TEMPO.CO, Jakarta - Hari ini Dewan Perwakilan Rakyat bersama pemerintah berencana menggelar rapat pengesahan Rancangan Kitab Undang-Undang Hukum Pidana atau RKUHP. Rencana ini dilakukan di tengah berbagai kontroversi di masyarakat terhadap isi RKUHP.
Komisi Nasional Hak Asasi Manusia atau Komnas HAM menyebut, jika RKUHP disahkan, maka hal ini bisa menyebabkan kasus-kasus pelanggaran HAM yang telah diselidiki mereka dianggap tak pernah terjadi.
Alasannya, pasal terkait pelanggaran HAM berat di RKUHP belum bisa dipastikan akan memiliki asas-asas khusus atau tidak seperti di UU No. 26 Tahun 2000 Tentang Pengadilan HAM.
Baca juga: Penolakan Terhadap Pengesahan RKUHP Terus Menguat, Ini Tanggapan Menkopolhukam Mahfud MD
Komisioner Komnas HAM, Anis Hidayah, berkata ada dua asas penting yang belum dipastikan akan dimiliki pasal pelanggaran HAM berat di RKUHP atau tidak, yaitu asas retroaktif dan tidak mengenal daluarsa. Ia menjelaskan dua asas tersebut penting agar penyelidikan dan penyidikan kasus pelanggaran HAM berat bisa dapat terus berlangsung tanpa batas waktu.
"Di dalam UU Nomor 26 Tahun 2000 Tentang pengadilan HAM dua asas ini sudah ada di dalamnya," kata dia pada Senin, 5 Desember 2022.
Anis menyebut total ada 15 kasus pelanggaran HAM yang berpotensi menghilang jika RKUHP disahkan. Ia menjelaskan 15 kasus tersebut merupakan kasus pelanggaran HAM yang terjadi di waktu lampau.
"Padahal secara fakta di peristiwa-peristiwa tersebut ditemukan korban dari hasil penyelidikan," kata Anis saat ditemui di kantor Komnas HAM, Jakarta Pusat.
Adapun 15 kasus yang dimaksud adalah Timor timur 1999, Tragedi Tanjung Priok, kasus pelanggaran HAM di Abepura, pembantaian massal periode tahun 1965-1966, penembakan misterius, kasus Talangsari. Lalu ada kasus yang berkaitan dengan kejadian 98 seperti , Trisakti, semanggi I, dan semanggi II.

§ **Yang Perlu Dikerjakan**
Tuliskan kembali tanpa perubahan bagian artikel tentang RKUHP di atas yang terletak antara "Alasannya, pasal terkait" dan "tanpa batas waktu.", termasuk keduanya.

§ **Data yang Diberikan**
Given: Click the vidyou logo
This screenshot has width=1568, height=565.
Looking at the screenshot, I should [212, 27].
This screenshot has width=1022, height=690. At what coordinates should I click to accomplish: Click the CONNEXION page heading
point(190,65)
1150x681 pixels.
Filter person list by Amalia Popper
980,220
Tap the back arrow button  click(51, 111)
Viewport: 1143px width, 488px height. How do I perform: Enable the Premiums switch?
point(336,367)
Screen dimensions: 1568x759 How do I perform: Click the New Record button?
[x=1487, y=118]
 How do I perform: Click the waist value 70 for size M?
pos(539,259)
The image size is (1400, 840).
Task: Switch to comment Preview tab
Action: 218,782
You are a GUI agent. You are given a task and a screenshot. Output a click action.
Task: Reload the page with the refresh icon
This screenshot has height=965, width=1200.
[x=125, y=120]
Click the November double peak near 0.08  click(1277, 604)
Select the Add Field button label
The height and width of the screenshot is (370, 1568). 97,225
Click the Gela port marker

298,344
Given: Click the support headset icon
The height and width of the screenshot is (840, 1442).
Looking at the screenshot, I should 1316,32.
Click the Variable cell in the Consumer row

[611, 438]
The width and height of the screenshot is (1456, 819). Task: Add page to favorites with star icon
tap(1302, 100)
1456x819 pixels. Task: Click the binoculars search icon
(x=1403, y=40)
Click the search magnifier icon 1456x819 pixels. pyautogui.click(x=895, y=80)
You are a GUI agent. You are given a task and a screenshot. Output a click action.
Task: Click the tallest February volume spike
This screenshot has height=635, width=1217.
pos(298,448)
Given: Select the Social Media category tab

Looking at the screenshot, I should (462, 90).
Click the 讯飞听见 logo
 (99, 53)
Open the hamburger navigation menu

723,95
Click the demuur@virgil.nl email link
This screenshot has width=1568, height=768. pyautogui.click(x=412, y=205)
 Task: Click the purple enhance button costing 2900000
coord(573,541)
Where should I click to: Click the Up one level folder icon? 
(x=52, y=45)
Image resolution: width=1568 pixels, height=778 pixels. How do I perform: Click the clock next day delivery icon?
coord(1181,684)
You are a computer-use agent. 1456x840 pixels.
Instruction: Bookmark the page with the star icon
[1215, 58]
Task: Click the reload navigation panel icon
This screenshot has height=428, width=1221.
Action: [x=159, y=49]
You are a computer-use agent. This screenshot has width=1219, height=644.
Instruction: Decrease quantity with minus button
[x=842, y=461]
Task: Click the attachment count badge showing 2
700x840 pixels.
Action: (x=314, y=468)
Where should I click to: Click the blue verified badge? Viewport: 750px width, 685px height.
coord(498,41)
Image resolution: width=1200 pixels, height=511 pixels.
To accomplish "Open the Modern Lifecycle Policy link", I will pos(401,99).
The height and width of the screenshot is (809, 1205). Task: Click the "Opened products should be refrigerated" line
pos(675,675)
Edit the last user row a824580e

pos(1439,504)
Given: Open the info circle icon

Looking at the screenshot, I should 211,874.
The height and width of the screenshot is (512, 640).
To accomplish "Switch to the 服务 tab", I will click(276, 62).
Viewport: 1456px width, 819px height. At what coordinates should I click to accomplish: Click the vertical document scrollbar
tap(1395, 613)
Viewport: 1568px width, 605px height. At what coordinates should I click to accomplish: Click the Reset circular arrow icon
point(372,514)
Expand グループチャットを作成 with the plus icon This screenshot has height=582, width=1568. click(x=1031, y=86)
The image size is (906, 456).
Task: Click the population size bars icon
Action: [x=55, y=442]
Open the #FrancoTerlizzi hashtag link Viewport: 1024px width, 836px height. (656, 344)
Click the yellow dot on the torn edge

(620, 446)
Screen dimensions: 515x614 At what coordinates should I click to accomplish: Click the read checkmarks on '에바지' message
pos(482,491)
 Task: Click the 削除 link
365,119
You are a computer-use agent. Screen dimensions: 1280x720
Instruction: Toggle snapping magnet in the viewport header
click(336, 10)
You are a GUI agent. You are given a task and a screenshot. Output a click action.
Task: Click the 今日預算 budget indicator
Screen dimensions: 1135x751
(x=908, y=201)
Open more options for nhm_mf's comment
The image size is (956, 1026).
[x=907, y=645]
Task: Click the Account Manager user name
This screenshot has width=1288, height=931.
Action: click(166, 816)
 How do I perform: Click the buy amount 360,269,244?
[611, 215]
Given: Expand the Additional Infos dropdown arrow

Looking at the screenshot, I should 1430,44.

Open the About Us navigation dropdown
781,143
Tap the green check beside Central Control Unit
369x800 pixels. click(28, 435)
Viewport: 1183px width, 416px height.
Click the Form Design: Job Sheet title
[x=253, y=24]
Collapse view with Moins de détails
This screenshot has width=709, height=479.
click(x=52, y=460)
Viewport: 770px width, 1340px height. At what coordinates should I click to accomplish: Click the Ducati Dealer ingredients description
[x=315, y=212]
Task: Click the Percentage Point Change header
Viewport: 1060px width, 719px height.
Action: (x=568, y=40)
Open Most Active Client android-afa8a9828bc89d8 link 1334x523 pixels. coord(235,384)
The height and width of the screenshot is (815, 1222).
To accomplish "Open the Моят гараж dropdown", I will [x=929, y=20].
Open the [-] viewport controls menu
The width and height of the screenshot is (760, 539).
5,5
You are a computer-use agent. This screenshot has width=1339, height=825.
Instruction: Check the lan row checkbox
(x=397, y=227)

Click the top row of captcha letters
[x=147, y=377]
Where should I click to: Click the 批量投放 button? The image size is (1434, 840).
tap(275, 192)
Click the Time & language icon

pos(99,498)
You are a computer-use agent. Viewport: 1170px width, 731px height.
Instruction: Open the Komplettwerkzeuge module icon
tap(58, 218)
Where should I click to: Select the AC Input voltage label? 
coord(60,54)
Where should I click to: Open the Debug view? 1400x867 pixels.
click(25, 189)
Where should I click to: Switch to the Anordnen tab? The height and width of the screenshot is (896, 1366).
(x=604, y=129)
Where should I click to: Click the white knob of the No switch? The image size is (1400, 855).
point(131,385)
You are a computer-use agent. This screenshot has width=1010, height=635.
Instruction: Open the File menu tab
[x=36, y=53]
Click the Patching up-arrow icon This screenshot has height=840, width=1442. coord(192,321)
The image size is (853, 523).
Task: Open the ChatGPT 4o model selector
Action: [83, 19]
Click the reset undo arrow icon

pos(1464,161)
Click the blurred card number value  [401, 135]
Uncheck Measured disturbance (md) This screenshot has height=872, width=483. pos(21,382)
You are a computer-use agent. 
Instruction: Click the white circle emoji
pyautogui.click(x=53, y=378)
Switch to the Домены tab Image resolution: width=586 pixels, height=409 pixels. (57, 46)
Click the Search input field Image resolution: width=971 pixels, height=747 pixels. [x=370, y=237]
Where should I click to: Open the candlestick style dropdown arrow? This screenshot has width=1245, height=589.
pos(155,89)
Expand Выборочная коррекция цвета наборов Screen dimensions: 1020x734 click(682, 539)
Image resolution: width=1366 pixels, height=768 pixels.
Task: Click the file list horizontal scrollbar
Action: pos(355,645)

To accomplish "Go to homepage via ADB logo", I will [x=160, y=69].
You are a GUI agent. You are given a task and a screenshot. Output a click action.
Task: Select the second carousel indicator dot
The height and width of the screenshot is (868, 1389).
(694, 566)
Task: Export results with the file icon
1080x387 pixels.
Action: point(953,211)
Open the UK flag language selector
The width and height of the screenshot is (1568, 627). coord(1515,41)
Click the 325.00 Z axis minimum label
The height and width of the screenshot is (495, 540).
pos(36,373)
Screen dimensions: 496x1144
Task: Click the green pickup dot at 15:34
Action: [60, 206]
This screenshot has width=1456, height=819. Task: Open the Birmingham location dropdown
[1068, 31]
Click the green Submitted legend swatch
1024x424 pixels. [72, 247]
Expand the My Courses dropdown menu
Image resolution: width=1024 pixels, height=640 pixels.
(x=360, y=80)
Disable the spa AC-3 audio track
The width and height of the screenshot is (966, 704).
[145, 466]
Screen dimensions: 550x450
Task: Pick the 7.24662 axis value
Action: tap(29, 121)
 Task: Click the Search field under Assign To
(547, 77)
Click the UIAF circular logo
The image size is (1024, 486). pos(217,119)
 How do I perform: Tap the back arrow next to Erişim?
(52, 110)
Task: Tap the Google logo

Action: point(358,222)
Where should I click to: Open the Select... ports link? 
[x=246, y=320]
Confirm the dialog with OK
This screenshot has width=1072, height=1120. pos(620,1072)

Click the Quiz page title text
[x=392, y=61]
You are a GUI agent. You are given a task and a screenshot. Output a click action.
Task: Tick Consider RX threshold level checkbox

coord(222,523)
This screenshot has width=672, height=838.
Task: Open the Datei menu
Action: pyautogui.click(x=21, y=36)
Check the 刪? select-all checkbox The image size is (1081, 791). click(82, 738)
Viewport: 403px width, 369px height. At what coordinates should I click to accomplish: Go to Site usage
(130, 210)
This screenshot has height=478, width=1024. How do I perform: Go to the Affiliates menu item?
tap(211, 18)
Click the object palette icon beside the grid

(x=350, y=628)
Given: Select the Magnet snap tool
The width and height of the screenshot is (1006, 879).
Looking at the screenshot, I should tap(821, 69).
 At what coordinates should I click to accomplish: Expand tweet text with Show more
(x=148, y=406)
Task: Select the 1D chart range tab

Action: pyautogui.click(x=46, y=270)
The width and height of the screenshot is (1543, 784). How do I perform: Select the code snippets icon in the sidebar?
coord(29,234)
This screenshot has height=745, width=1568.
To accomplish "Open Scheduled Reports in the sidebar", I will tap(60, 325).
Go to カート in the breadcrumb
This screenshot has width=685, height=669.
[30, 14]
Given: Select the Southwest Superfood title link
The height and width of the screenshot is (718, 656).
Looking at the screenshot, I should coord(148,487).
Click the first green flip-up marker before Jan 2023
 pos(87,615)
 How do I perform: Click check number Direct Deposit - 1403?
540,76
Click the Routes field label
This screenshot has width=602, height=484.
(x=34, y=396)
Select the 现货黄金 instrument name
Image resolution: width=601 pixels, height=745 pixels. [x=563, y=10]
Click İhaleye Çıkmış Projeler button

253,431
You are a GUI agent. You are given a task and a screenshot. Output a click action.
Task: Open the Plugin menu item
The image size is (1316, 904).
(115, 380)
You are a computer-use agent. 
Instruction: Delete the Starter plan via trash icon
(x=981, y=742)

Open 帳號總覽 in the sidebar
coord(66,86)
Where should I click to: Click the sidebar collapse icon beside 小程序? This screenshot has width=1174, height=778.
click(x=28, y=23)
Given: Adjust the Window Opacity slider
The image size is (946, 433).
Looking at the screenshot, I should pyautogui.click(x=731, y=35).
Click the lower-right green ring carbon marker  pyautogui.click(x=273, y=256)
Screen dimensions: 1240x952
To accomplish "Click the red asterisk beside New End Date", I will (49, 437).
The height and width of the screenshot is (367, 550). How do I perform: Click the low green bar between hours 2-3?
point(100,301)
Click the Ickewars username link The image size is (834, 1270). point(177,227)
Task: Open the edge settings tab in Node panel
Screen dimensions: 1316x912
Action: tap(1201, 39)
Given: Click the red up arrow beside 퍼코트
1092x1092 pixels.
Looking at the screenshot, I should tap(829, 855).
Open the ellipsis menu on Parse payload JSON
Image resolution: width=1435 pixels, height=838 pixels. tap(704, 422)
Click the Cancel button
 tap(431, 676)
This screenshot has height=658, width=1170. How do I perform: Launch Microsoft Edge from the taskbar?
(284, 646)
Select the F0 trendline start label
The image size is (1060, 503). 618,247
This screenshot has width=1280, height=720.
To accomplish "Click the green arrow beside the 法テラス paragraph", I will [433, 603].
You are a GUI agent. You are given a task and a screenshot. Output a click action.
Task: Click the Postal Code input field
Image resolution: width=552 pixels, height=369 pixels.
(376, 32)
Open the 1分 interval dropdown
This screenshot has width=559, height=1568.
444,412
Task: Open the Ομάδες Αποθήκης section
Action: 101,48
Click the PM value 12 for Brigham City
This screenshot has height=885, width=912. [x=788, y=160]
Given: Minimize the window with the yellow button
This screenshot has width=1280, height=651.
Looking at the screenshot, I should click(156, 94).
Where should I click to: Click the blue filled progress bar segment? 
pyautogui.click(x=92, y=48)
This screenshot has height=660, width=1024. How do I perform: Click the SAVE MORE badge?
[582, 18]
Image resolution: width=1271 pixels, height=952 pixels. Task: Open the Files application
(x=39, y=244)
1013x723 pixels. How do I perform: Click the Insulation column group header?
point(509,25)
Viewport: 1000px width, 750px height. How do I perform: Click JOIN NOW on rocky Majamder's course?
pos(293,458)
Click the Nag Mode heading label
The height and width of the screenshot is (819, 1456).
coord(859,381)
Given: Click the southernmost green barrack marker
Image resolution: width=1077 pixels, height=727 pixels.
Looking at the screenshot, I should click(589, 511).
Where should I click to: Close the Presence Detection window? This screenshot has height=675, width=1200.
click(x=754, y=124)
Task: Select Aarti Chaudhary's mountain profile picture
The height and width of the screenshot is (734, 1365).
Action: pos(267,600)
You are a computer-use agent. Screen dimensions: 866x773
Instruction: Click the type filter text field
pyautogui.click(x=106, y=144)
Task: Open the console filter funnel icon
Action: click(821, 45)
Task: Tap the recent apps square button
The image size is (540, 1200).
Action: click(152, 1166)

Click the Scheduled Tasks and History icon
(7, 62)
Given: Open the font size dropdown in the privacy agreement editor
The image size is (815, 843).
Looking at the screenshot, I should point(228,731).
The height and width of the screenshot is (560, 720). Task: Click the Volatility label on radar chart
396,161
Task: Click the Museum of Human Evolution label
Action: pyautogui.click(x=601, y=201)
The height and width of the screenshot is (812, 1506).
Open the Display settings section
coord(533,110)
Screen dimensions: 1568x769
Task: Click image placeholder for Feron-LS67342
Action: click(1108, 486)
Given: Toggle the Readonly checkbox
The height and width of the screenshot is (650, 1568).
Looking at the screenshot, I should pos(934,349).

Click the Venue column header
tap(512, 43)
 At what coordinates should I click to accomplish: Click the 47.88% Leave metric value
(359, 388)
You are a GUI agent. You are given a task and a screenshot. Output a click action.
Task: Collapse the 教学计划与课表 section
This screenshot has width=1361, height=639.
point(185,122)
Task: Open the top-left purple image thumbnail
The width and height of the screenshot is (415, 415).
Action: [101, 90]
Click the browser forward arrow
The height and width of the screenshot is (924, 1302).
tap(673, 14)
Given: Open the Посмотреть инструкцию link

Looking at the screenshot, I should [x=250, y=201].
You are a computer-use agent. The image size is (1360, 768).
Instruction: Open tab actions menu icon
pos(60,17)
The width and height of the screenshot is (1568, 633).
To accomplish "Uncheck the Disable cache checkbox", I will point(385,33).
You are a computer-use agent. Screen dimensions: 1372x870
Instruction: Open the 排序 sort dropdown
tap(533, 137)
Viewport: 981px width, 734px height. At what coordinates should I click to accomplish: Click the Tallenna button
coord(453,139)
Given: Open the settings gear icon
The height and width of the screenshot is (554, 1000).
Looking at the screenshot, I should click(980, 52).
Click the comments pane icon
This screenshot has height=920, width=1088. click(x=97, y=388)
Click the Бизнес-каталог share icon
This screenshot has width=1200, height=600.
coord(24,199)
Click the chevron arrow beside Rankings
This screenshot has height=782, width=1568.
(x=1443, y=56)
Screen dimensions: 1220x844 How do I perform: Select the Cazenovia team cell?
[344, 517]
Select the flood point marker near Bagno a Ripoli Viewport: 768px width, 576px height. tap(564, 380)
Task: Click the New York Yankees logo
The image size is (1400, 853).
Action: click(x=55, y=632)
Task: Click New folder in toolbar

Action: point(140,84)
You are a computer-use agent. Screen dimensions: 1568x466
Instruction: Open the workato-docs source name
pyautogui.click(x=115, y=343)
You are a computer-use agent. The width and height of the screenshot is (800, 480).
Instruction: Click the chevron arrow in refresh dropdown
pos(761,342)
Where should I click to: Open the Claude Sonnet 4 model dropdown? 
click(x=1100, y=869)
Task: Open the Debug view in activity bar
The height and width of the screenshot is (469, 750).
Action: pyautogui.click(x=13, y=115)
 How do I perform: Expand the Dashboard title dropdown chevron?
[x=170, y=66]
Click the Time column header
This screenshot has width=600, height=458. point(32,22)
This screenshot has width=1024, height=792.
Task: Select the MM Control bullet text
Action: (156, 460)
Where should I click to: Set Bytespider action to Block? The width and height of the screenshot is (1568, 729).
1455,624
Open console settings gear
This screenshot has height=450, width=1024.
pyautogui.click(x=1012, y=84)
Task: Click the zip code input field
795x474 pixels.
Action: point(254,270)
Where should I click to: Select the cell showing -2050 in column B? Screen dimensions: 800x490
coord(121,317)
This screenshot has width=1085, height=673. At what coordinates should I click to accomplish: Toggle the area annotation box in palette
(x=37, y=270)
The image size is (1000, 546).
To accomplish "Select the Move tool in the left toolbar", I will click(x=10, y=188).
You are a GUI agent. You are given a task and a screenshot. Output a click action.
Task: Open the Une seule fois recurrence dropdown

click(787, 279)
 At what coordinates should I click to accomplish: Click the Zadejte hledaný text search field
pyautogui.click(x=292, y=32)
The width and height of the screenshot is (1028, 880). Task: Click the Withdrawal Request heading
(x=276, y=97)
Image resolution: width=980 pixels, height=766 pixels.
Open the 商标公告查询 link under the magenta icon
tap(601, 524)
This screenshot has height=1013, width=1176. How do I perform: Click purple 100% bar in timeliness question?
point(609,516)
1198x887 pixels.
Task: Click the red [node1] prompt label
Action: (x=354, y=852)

§ **Hasil**
Alasannya, pasal terkait pelanggaran HAM berat di RKUHP belum bisa dipastikan akan memiliki asas-asas khusus atau tidak seperti di UU No. 26 Tahun 2000 Tentang Pengadilan HAM.
Baca juga: Penolakan Terhadap Pengesahan RKUHP Terus Menguat, Ini Tanggapan Menkopolhukam Mahfud MD
Komisioner Komnas HAM, Anis Hidayah, berkata ada dua asas penting yang belum dipastikan akan dimiliki pasal pelanggaran HAM berat di RKUHP atau tidak, yaitu asas retroaktif dan tidak mengenal daluarsa. Ia menjelaskan dua asas tersebut penting agar penyelidikan dan penyidikan kasus pelanggaran HAM berat bisa dapat terus berlangsung tanpa batas waktu.